If implemented, citycould lose revenue
By Bert Lehman
The city of Clintonville is currently discussing its future garbage and recycling collection options.
Clintonville City Administrator Chuck Kell presented an analysis to the Clintonville Street Committee on July 5. The analysis assumes that there are 1,657 residential customers in the city. That number was determined by using the number of active residential water meters in the city, not including apartment buildings.
To start an in-house, modernized residential garbage and recycling collection system — utilizing one person, one truck with a pick-up arm, and a cart system — would cost the city of Clintonville roughly $502,600, according Kell.
The $502,600 figure includes $315,400 for a new truck and $187,200 for carts for the garbage and recycling to be placed in.

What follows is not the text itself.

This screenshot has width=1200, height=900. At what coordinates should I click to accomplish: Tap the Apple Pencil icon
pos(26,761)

The analysis showed that if the city borrowed the $502,600 for 10 years at 2 percent interest, payments would be $4,624 per month. When dividing this by the number of customers, it comes out to $2.79 per month per customers.

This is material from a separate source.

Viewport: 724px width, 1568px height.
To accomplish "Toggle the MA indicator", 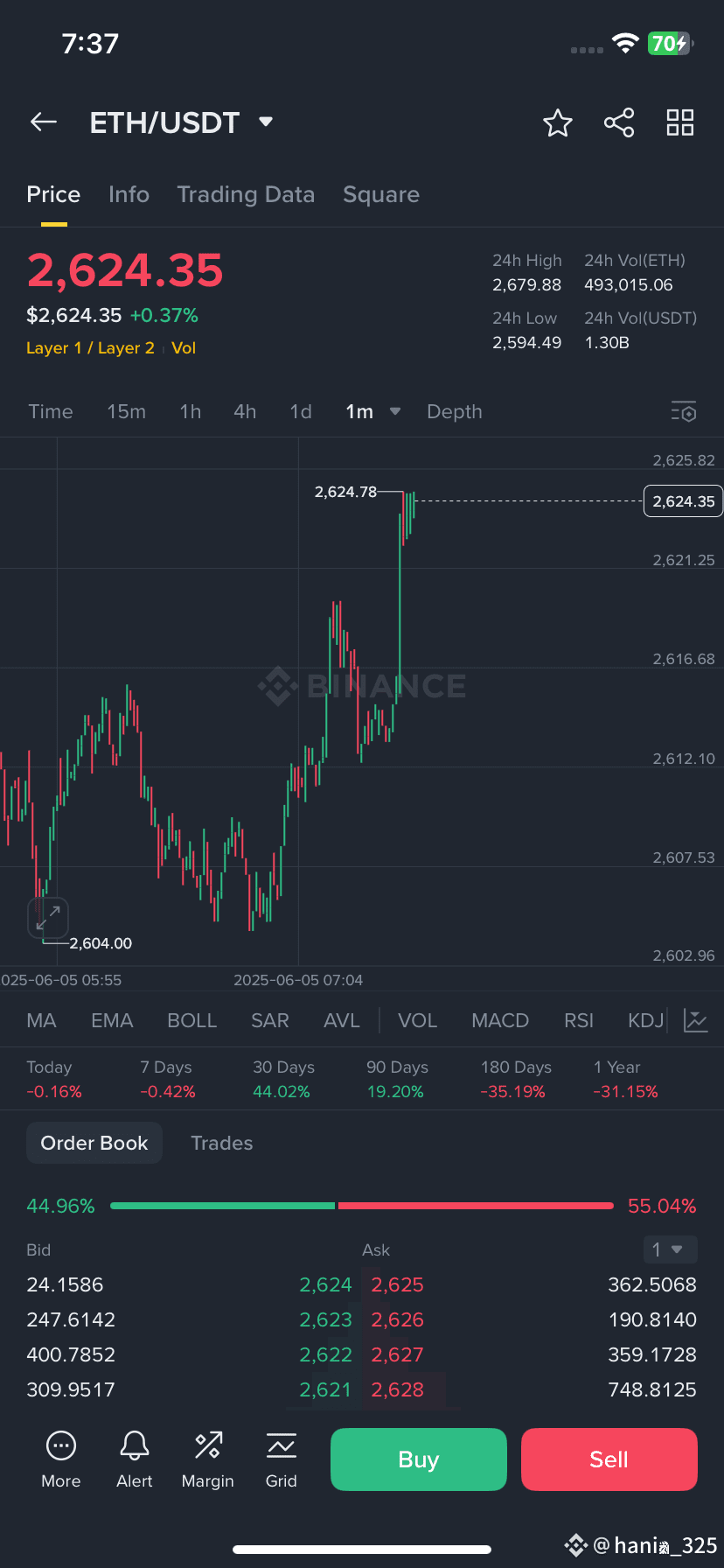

Labor, fuel and truck maintenance, landfill and recycling fees, and budget reserves would have to be added to that cost.
The cost to hire an employee to do the garbage and recycling collection would be $40,000 according to the analysis. This includes a $50,000 per year salary and fringe benefits. Eighty percent of the new employee’s time is figured for the garbage and recycling collection. The cost per month per customer would be $2.01.
Fuel and truck maintenance was estimated to be $19,219 assuming a diesel price of $2.31 per gallon for 8,320 gallons. The city would plan to set aside $5,000 each year for maintenance. The total of fuel and maintenance would be $24,219, or $1.29 per month per customer.
The cost of disposing of the garbage and recycled materials would be $4 per month per customer, according to information provided by a private hauler.
The city would also set aside $57,800 per year in a reserve development account to replace the truck and carts in 10 years. This assumes inflation of 1.5 percent in equipment per year. This equates to $3.07 per month per customer.
Add all the costs together, puts the per month per customer cost at $13.16.
The analysis concluded, “The total annual cost to the city to operate a residential refuse and recycling collection program through the Public Works Department will be approximately $261,673. This cost will be broken down between capital expenditures and annual operating costs.”
Kell told the committee that this would also have an impact on the city’s ability to stay under the expenditure restraint limit.
Currently the city of Clintonville receives $85,000-$90,000 in state revenue by staying under the expenditure restraint limit. That amount is lost if the city goes over the expenditure restraint limit.
“If you’re going to implement garbage collection, quite frankly I think you’re going to lose that revenue, so it’s not only costing what it costs you, but it’s going to cost you $85,000 more in lost revenue,” Kell said.
Kell told the committee there is a waiver available for the expenditure restraint program if a new service is added for a municipality. That waiver is applicable only if the service is transferred from another governmental unit.
“Taking it from a private sector into a governmental unit doesn’t qualify,” Kell said.
Based on current calculations, Kell said it is looking like the city will be able to increase general fund expenditures by only $37,700 in 2016 to remain qualified for the expenditure restraint revenue payment from the state.
He said running a refuse and recycling collection service will cost more than that. That $37,700 will also be needed by other budget areas like salary and health insurance increases, Kell said.
“As I see it right now I don’t really see any way that we could run a city operated service unless you are ready to give up that revenue,” Kell said.
He added that the only way to make up that lost revenue is to cut services or increase taxes.
Kell said he wasn’t sure how the city could contract the garbage and recycling collection service out to just one private hauler without it impacting the expenditure restraint revenue. Since this would require a contract with the low bidder, the city would ultimately be paid by the private hauler receiving the contract.
“If [the hauler] is paid any way through the city then it affects our expenditure restraint,” Kell said. “If we can figure out any way of doing this and have the hauler bill the residents like they do now, we might be able to get away without affecting that revenue source (expenditure restraint).”
Kell questioned whether a private hauler would be willing to agree to be under a municipal contract with rules to follow if they are also responsible for collecting the money. He said in his discussions with a private hauler, they want the city to collect the money.
“That way they’re guaranteed payment,” Kell said.
Currently the city provides licenses to four private haulers for garbage and recycling collection. The private haulers are responsible for collecting the fees from individual customers.
It is because there are trucks for four companies driving on city streets, putting wear and tear on the streets, that the committee is exploring different options.
Whether the city started its own garbage and recycling collection service or it contracted it out to one private hauler, the city would have to require all residents to use the service, which would have an impact on Clintonville Area Waste Services (CAWS), Kell said.
For the city to opt out of the CAWS agreement, it needs to give a formal resolution 18 months prior to the fiscal year the city wishes to opt out.
Kell and the committee will continue to seek more information and discuss the issue in the future.